Presentata qualche giorno fa a New York, l'innovativa Rotating Tower che dovrà essere realizzata tanto per cambiare a Dubai. Progettato dall'architetto fiorentino David Fisher che ha questo nome che ispira subito aria di campagna toscana, l'edificio sarà costituito da 80 piani, tutti in grado di ruotare su sé stessi in maniera indipendente. L'innovazione è che grazie a pannelli solari e pale eoliche, sarà in grado di produrre energia per tutti gli inquilini e per l'intero quartiere in cui sarà costruito. Energia a scrocco? Voglio vivere in quel quartiere. Ma la meraviglia starà soprattutto nel panorama che si godrà dagli appartamenti. Ruotando di 360° infatti, la visuale cambierà in ogni momento, disegnando un profilo continuamente diverso del grattacielo e saranno gli stessi abitanti della torre a poter scegliere a piacimento il panorama e quindi l'aspetto dell'edificio. Essendo un collega di questo David Fisher, mi sento in dovere di esprimere la mia opinione di professionista al riguardo e dico che l'idea è veramente innovativa e interessante, ma soprattutto vorrei assistere ad una riunione di condominio, perché io già li immagino mentre si scannano per decidere l'aspetto della torre, tra chi vorrò una spirale, chi un prisma e chi solamente ruotare a cazzo di cane per tutto il giorno. Già adoro questo progetto.

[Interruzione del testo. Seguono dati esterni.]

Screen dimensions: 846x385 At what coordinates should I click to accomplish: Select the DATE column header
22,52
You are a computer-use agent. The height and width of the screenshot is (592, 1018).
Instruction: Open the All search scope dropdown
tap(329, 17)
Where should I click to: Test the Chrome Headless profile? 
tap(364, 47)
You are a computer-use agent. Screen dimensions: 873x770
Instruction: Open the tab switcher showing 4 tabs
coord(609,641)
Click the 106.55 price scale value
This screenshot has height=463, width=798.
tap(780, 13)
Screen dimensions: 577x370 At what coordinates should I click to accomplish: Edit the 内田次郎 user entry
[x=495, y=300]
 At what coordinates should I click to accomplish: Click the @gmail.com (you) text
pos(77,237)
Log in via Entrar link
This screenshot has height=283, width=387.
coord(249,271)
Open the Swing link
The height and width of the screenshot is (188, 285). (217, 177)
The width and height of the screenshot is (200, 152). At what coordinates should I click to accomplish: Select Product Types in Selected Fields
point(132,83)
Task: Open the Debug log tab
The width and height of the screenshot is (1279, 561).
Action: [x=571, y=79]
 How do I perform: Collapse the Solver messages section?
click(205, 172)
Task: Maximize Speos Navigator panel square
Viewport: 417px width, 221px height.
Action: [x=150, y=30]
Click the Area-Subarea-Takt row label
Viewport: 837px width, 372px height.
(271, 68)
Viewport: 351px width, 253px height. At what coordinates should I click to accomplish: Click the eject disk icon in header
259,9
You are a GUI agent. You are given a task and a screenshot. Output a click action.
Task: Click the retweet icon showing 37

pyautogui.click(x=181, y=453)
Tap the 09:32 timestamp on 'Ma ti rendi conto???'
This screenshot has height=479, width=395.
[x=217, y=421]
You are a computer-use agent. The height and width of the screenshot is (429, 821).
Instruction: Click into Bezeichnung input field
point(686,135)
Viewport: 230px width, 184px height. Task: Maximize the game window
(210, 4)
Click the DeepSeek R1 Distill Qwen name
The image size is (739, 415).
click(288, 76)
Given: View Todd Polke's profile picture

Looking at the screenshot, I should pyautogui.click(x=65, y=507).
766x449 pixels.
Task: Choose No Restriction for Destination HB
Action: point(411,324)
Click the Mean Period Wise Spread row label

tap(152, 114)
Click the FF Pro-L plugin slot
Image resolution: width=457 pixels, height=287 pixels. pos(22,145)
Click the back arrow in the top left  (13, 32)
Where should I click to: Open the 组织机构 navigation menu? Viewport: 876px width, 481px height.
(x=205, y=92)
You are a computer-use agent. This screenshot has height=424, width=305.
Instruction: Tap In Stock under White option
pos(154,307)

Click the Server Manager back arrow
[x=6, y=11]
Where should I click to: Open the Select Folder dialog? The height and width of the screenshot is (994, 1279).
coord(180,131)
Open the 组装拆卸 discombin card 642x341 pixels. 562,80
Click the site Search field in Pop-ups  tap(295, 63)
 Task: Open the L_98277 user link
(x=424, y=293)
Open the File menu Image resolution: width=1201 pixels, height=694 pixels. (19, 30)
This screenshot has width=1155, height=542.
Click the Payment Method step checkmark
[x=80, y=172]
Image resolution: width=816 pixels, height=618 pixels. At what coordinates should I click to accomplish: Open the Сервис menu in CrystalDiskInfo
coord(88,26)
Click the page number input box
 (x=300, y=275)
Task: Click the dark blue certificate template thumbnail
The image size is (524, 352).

George W è arrivato e a Roma è subito traffico.
Che poi, non voglio fare quello che si vede troppi film di fantascienza, ma possibile che quando mi passano sulla testa i suoi elicotteri, improvvisamente il telefono smette di prendere? No, perché oggi ci ho messo venti minuti per finire una telefonata...
7 giugno 2008. E anche quest'anno il Pride a Roma è andato.
In un clima di totale allegria e spensieratezza che quasi ci si stava dimenticando il perché siamo scesi ancora una volta per le strade della città a marciare uniti e compatti a ritmo di musica. Fortuna che poi ci hanno pensato i soliti urlatori al microfono a farci tornare il groppo in gola ricordandoci la storia dei diritti e dei pestaggi. E fortuna che poi ci son stati quegli altri lì a farci sorridere di nuovo quando ci hanno chiesto di cantare l'inno nazionale perché "Anche noi siamo cittadini italiani!!!" e allora giù con sei minuti di Fratelli d'Italia... neanche stessimo alla finale dei mondiali di calcio. Che poi, ci fosse stato anche solo uno tra la folla a cantare con la mano sul petto, ecco, forse la cosa sarebbe stata meno ridicola...
Tornato a casa accendo la televisione e mi sorprendo che il telegiornale nazionale non abbia minimamente accennato al Pride di Milano che si è svolto contestualmente. Tutte le telecamere puntate sulla manifestazione di Roma. Aveva ragione dunque la Carfagna, quando ha affermato che "Roma è la capitale della cristianità e quindi qui il gay pride è oltremodo provocatorio!"? E io che credevo di vivere nella capitale della Repubblica italiana... che pivello che sono... Che poi ve lo dico, dopo tutta quella camminata e la gente e l'umidità, e la musica e tutto il resto, io avevo un'ascella e una faccia lucida, neanche avessi fritto tutto il giorno involtini primavera.